In a previous post I equated this category with the communicative function of a shock or an explosion, as when a tray of cutlery falls to the floor. A building is a complete qualitative expression (dicent), is connected to a source (maybe a cause) though without resembling it (index), and is a singular expression (sinsign). Nöth states it thus:

“Being a singular object fixed with respect to time and space makes it a sinsign. By referring to the architect who designed it, the building becomes an index, and as a cultural object which evokes judgments and evaluations, the building is a dicent” (438) (my italics).

At first blush the equivalence of a building to a bang appears absurd. A system of classification that puts a building in the same category as an accident is indeed fraught. Looking at the dicent part of the category descriptor, it’s hard to think that the sudden annoyance felt at the sound of a tray of crockery crashing to the floor is in the same category as the complicated evaluations we exercise on entering a building.

Considering the index part, I don’t suppose an architect (or design/construction team) bears a similar relationship to the building as a falling hammer does to the sound it makes as it hits the tiles.

But  from a phenomenological point of view, initial impressions afforded by being in or experiencing a building matter, i.e. our immediate bodily response to and engagement with a place.
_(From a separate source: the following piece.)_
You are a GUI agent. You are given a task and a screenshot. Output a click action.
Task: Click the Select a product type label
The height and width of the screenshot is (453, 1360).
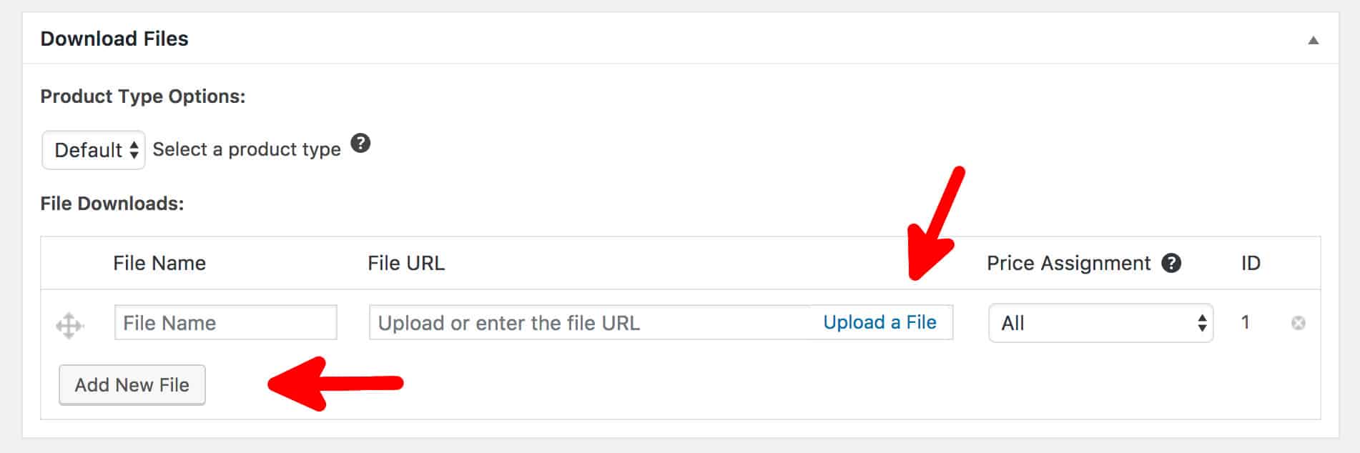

Sophisticated evaluative reflections follow. Do we need semiotics to tell us that?

The end of architectural semiotics

Here’s a Google NGram showing the rise and fall in the frequency of the term “architectural semiotics” proportional to all words in Google’s extensive repository of books. The graph provides some indication at least of the popularity of the field over time.
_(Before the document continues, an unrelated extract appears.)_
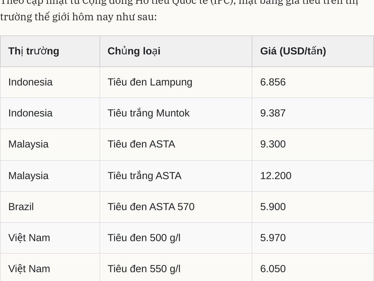Select the 'Tiêu đen 500 g/l' cell

[x=176, y=238]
I’m wrestling with the observation that semiotics fell out of favour in architectural theory around 1990. Here are some candidate reasons.
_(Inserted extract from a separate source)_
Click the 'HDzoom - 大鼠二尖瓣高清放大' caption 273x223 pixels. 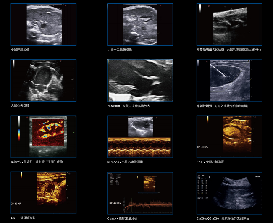coord(129,106)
  1. Semiotics and its terms became so woven into the fabric of architectural discourse that semiotics no longer needs to be singled out as a special subject.
  2. There are ways of describing the experience of architecture (as above) other than via tortured semiotic categories. Perhaps the embodied, phenomenological account does away with the need for many of the distinctions advanced in semiotics. Critical theory has provided a similar substitute. You don’t need to be a semiotician to recognise the power structures in play in various sign occurrences.
  3. Semiotics promised a kind of systematisation and order, similar to systems theory and design methods. But it has proven impossible to operationalise. In any case, the poststructuralist project has undermined any recourse to putative certainties implied by such scientism.
  4. The subject of semiotics has been exhausted by texts such as The Handbook of Semiotics (1990). What is there left to say? A corollary to such a pluralistic and encyclopaedic account of semiotics is the common complaint expressed by many cultural neophytes: there are so many different opinions about what is semiotics that it really can’t matter what you think. Relativism breeds contempt.
  5. One must always entertain the possibility that semiotics is now “out of fashion” — that the discourse of semiotics belongs to an older generation. A new generation that wants to make its own discoveries moves on from that, much as Thomas Kuhn described the idea of a paradigm shift.

None of these reasons precludes the possibility of a revival however, or a more stable, nuanced, historically informed, and comparative approach to semiotics. There may also be something in semiotics that can inform aspects of architecture still unnoticed.


  • Kuhn, Thomas (1962), The Structure of Scientific Revolutions, Chicago IL: University of Chicago Press.
  • Nöth, Winfried (1990), Handbook of Semiotics, Bloomington IN: Indiana University Press.
  • Walther, Elisabeth (1974), Allgemeine Zeichenlehre: Einführung in die Grundlagen der Semiotik, Stuttgart: dva. [General Semiotic Theory: Introduction to the Basics of Semiotics]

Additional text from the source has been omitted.